(Stored items)
◇ ◇ ◇
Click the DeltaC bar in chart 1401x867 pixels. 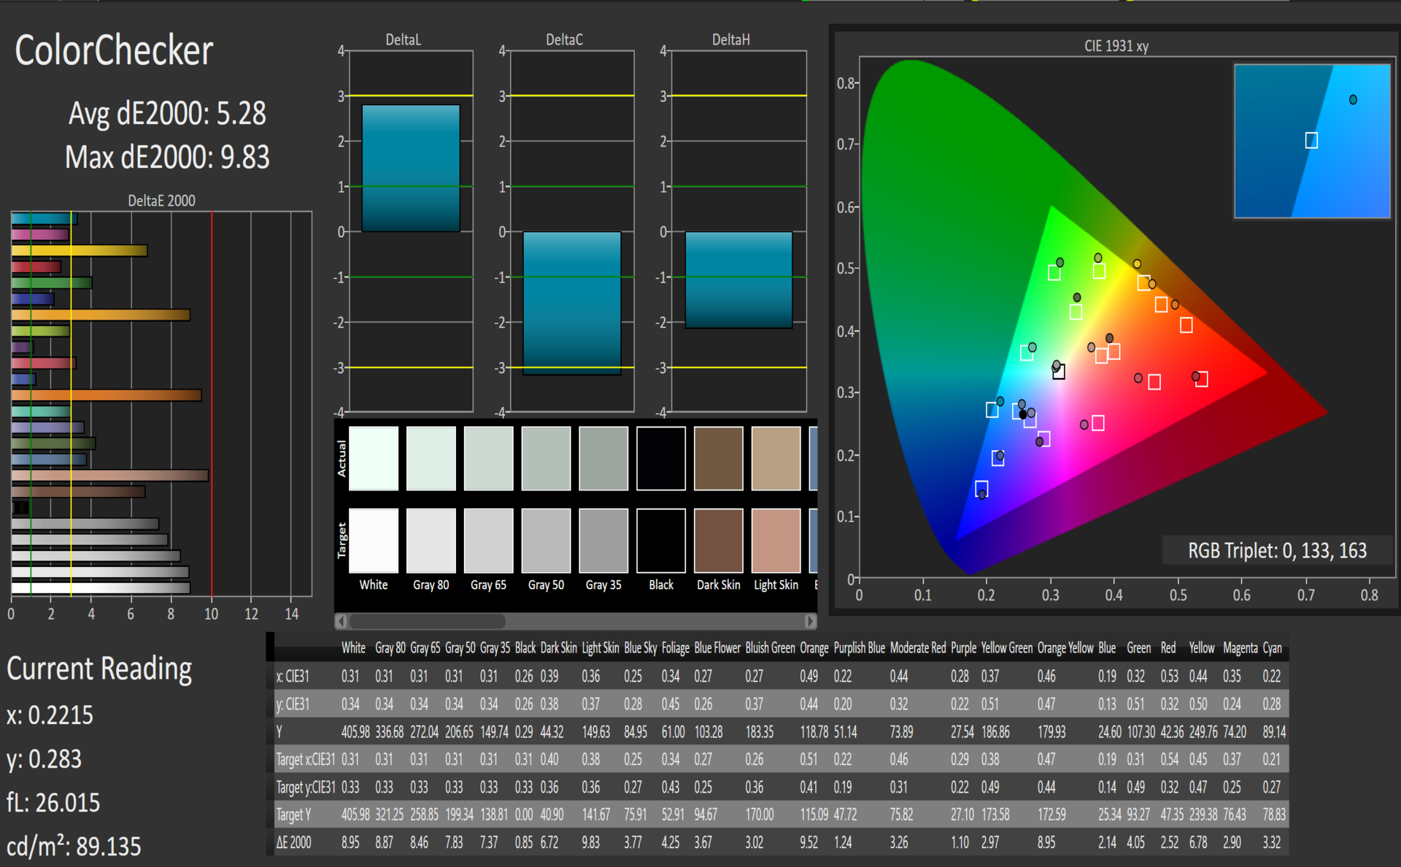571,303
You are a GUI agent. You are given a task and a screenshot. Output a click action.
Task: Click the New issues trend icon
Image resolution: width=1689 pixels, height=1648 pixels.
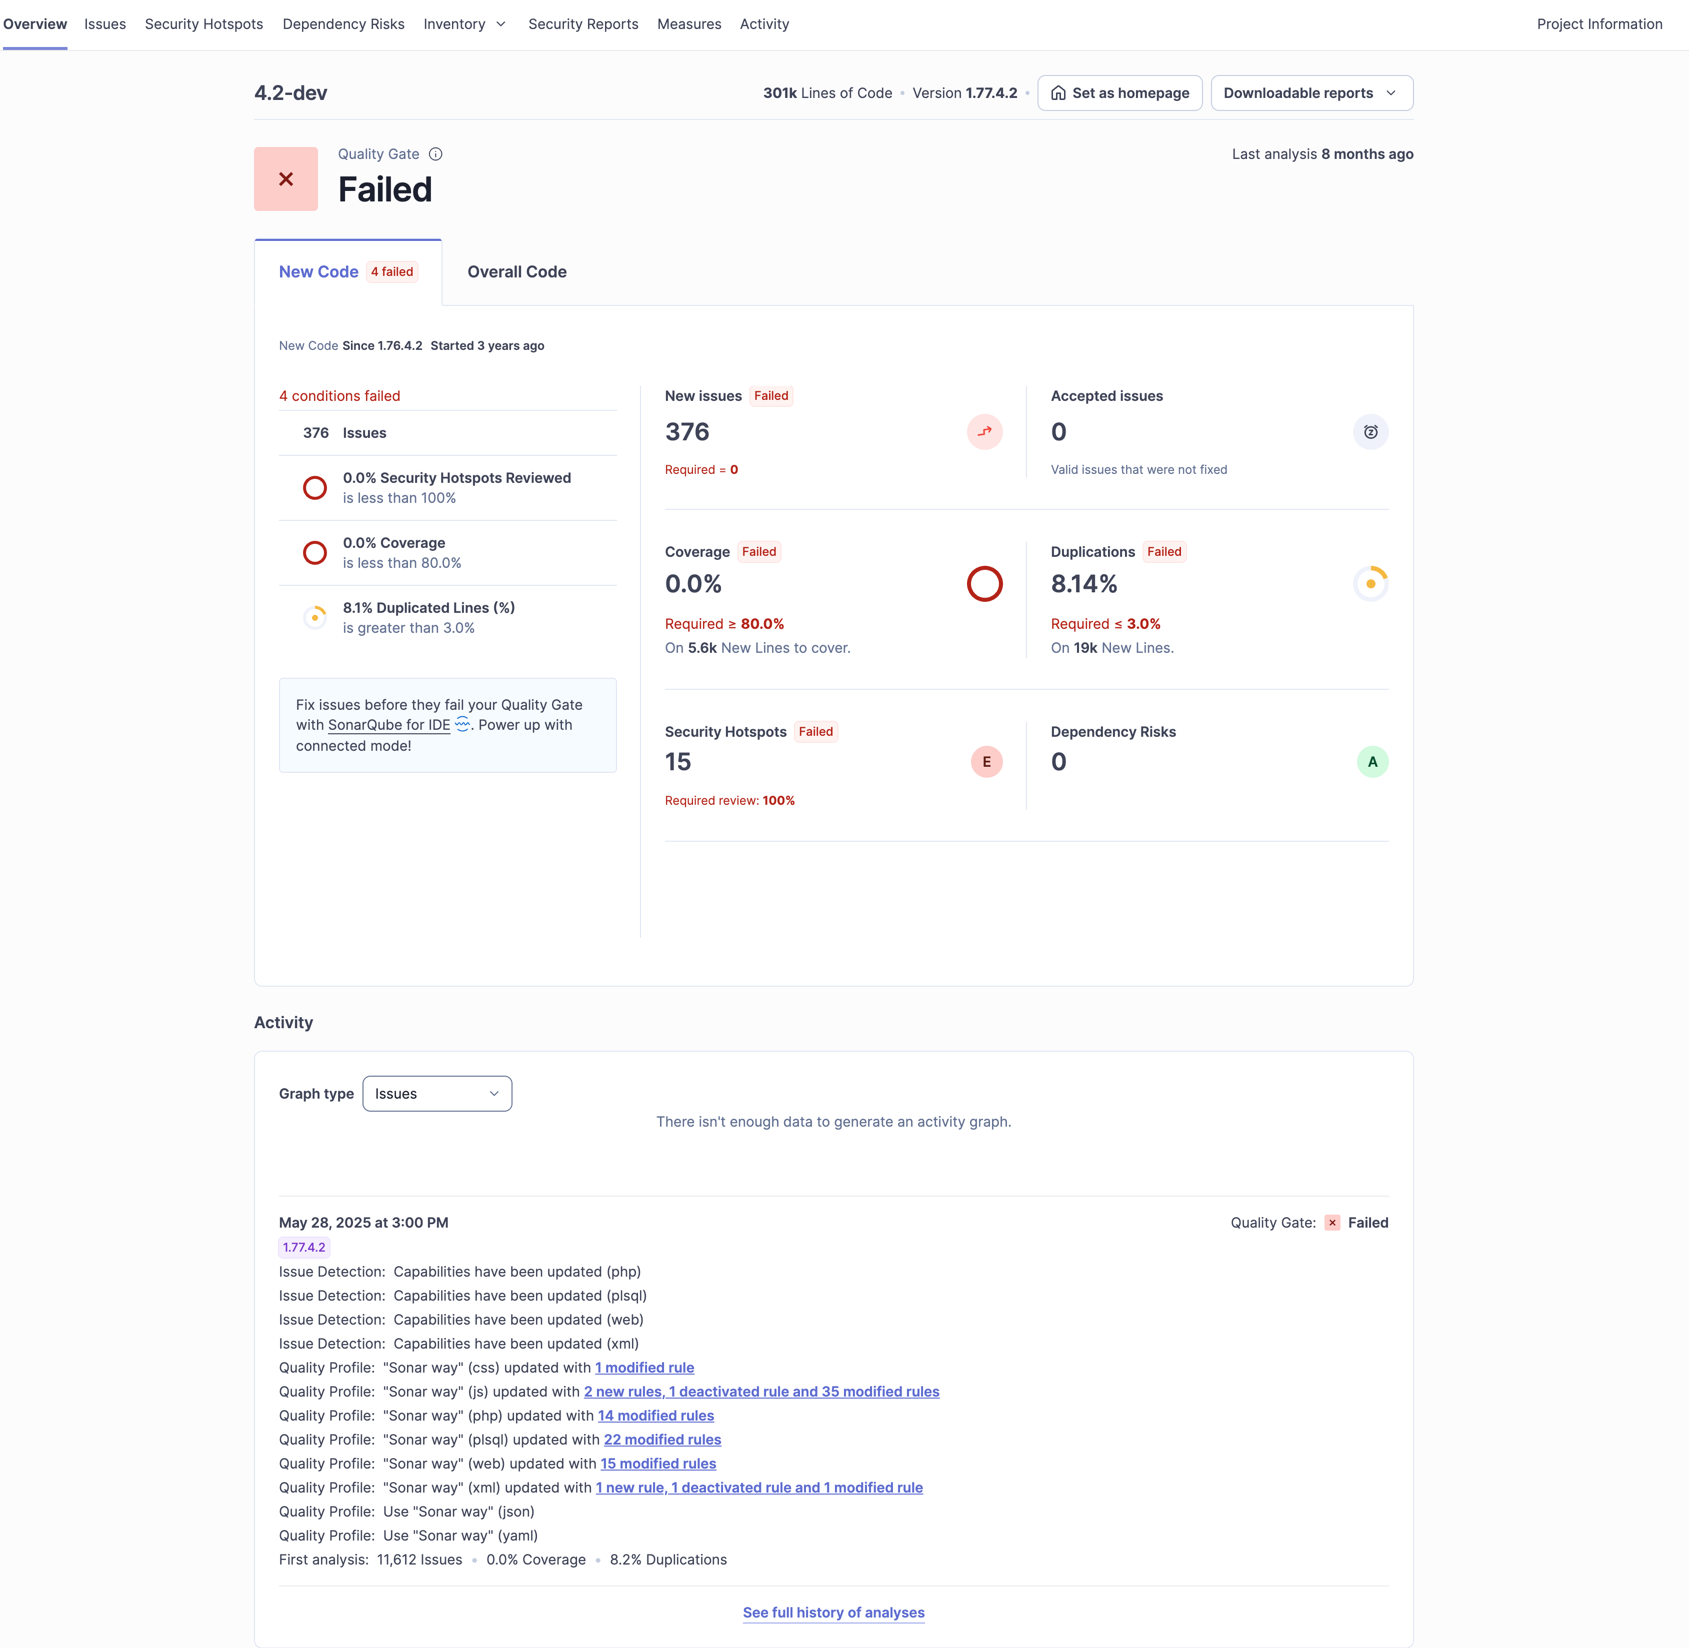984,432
◇ ◇ ◇
_To do_:
No pictures should appear in the copy. Print exactly the lines above from the line containing "Task: Click the New issues trend icon" through the last line of the data.

_Solution for this problem_:
Task: Click the New issues trend icon
Image resolution: width=1689 pixels, height=1648 pixels.
984,432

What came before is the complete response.